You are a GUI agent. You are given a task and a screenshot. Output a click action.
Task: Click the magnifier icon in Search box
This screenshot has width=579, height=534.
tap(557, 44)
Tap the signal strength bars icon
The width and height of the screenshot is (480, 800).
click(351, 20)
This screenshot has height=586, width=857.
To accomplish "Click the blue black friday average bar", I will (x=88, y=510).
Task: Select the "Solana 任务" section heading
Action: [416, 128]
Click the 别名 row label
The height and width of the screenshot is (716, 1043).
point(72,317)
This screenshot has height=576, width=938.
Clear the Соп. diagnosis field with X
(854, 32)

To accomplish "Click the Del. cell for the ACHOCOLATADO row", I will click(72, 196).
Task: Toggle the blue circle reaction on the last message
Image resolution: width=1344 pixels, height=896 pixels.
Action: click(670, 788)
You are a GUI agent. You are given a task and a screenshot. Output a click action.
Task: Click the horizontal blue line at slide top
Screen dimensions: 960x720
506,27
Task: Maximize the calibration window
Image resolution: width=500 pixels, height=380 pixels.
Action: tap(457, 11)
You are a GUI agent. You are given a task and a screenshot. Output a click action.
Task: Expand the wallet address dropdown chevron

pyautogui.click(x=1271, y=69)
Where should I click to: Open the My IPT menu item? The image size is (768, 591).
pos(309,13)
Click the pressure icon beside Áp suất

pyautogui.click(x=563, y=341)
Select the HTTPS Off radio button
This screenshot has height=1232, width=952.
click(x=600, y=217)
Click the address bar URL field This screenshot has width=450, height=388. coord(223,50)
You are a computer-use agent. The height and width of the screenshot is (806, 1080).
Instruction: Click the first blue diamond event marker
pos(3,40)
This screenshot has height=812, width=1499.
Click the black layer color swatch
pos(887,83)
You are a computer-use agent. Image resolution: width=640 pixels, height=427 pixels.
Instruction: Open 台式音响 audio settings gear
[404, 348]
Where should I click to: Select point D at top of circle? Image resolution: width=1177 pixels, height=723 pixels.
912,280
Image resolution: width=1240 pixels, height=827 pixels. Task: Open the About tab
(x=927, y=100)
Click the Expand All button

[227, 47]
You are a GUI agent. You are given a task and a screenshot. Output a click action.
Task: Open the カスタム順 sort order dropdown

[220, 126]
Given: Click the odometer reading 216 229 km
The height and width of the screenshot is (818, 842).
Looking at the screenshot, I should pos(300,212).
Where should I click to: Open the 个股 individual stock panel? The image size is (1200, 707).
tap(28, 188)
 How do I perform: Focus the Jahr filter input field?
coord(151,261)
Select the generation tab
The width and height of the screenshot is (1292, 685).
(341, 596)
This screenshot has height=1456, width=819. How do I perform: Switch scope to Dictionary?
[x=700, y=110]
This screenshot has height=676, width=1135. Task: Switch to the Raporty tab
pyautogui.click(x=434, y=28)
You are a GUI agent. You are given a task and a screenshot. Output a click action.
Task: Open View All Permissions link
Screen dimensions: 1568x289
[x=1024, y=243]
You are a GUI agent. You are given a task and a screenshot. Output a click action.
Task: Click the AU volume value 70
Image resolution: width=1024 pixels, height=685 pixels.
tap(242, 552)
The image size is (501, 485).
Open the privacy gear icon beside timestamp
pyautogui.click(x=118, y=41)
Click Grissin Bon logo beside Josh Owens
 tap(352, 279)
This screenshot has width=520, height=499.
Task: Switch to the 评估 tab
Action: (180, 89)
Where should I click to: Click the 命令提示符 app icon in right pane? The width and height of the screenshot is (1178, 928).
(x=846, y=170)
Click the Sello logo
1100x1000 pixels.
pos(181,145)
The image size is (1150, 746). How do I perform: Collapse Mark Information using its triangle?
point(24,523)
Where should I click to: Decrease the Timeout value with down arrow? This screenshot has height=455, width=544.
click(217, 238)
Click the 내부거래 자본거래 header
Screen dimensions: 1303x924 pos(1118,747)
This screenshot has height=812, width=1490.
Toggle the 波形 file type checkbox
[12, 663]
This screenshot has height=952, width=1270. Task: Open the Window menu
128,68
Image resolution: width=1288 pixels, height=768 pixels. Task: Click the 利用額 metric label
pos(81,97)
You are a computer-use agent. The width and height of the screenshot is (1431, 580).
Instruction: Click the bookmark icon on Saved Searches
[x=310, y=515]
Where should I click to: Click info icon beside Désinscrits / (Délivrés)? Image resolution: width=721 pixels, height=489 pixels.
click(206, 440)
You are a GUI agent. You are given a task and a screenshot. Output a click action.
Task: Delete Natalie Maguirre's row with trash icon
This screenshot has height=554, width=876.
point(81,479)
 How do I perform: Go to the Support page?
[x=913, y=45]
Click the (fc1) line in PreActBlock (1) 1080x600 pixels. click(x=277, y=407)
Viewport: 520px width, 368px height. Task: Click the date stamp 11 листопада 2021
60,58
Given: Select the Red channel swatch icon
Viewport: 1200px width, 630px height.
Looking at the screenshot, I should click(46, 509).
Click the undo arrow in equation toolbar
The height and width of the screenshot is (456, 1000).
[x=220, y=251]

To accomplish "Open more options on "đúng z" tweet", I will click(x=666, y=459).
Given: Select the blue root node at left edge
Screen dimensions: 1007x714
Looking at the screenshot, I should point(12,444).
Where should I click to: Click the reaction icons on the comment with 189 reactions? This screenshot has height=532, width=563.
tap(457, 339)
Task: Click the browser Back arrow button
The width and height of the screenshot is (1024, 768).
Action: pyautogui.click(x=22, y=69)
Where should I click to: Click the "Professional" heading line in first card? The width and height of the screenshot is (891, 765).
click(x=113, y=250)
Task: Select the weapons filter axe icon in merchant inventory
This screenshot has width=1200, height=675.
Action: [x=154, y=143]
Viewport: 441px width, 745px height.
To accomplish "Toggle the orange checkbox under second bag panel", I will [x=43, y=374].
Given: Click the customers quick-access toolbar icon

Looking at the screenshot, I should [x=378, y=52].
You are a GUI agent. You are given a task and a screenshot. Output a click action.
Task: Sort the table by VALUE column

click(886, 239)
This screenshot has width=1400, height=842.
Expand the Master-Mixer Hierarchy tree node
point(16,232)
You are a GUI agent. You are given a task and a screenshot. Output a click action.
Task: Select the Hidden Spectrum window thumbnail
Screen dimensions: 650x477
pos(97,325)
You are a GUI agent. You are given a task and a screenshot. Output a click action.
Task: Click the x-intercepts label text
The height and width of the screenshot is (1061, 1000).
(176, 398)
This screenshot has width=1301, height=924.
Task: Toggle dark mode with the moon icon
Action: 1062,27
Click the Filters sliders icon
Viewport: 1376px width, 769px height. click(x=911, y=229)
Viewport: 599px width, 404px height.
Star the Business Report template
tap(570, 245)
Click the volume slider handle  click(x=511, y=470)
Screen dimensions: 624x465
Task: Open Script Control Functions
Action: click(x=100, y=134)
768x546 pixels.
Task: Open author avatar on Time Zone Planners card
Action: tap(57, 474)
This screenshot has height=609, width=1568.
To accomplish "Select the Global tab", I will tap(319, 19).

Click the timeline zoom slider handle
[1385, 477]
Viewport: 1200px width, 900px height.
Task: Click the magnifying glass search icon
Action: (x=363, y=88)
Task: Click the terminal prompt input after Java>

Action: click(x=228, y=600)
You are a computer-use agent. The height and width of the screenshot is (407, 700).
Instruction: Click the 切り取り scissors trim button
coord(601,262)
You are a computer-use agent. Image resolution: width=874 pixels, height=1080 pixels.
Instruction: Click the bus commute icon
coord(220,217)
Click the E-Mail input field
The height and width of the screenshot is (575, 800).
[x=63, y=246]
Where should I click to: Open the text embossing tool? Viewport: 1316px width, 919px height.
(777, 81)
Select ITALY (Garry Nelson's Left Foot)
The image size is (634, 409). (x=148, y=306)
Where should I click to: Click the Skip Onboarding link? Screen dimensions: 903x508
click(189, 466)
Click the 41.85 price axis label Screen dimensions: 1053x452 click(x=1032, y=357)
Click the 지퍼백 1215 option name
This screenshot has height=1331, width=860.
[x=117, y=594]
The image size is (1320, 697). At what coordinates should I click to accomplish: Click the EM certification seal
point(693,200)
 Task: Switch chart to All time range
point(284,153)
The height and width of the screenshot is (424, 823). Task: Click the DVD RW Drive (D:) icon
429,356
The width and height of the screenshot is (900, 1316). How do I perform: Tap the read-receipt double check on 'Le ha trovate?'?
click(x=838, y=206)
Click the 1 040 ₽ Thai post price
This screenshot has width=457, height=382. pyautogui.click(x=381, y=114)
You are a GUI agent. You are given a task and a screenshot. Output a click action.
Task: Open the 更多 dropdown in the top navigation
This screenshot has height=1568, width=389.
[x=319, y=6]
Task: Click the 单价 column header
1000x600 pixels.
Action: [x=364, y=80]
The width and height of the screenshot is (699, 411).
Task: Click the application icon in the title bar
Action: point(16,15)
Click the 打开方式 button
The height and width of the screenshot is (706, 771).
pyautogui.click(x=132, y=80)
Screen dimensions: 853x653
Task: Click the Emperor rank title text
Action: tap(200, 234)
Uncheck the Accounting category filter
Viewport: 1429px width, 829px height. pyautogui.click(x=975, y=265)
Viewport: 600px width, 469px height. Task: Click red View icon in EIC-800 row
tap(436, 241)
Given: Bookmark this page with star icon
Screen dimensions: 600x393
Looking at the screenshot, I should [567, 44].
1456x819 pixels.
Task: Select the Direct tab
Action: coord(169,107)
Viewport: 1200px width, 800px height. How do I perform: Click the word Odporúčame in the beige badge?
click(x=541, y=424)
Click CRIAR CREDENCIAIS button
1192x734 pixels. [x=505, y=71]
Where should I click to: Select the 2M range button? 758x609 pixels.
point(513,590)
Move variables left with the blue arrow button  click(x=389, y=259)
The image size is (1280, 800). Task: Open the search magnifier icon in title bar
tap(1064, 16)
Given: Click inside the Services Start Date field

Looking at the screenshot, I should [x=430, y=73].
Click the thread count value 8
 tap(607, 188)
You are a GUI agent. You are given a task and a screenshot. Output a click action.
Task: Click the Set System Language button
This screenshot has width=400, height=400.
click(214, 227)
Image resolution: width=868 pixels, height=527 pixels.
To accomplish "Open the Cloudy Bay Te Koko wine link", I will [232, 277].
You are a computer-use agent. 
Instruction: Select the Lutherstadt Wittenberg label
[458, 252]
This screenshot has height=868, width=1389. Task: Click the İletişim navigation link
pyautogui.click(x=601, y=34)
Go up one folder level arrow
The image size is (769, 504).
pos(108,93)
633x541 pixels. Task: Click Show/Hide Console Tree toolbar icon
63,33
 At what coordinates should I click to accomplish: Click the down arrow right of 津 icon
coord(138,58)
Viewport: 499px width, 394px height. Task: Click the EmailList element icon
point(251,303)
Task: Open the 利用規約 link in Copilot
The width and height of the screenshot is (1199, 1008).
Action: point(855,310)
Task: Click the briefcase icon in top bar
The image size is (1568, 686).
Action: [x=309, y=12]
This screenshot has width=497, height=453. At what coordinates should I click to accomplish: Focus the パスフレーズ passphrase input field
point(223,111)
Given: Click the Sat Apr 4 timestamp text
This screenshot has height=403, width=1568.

===

| TASK OBJECTIVE |
Restate the listing exactly, starting at its first line and ending at the line where "This screenshot has height=812, width=1499." occurs; include both and no other lines.

| RESPONSE TO THIS TASK |
You are a GUI agent. You are given a task and a screenshot. Output a click action.
Task: Click the magnifier icon in Search box
This screenshot has width=579, height=534.
tap(557, 44)
Tap the signal strength bars icon
The width and height of the screenshot is (480, 800).
click(351, 20)
This screenshot has height=586, width=857.
To accomplish "Click the blue black friday average bar", I will (x=88, y=510).
Task: Select the "Solana 任务" section heading
Action: [416, 128]
Click the 别名 row label
The height and width of the screenshot is (716, 1043).
point(72,317)
This screenshot has height=576, width=938.
Clear the Соп. diagnosis field with X
(854, 32)

To accomplish "Click the Del. cell for the ACHOCOLATADO row", I will click(72, 196).
Task: Toggle the blue circle reaction on the last message
Image resolution: width=1344 pixels, height=896 pixels.
Action: click(670, 788)
You are a GUI agent. You are given a task and a screenshot. Output a click action.
Task: Click the horizontal blue line at slide top
Screen dimensions: 960x720
506,27
Task: Maximize the calibration window
Image resolution: width=500 pixels, height=380 pixels.
Action: tap(457, 11)
You are a GUI agent. You are given a task and a screenshot. Output a click action.
Task: Expand the wallet address dropdown chevron

pyautogui.click(x=1271, y=69)
Where should I click to: Open the My IPT menu item? The image size is (768, 591).
pos(309,13)
Click the pressure icon beside Áp suất

pyautogui.click(x=563, y=341)
Select the HTTPS Off radio button
This screenshot has height=1232, width=952.
click(x=600, y=217)
Click the address bar URL field This screenshot has width=450, height=388. coord(223,50)
You are a computer-use agent. The height and width of the screenshot is (806, 1080).
Instruction: Click the first blue diamond event marker
pos(3,40)
This screenshot has height=812, width=1499.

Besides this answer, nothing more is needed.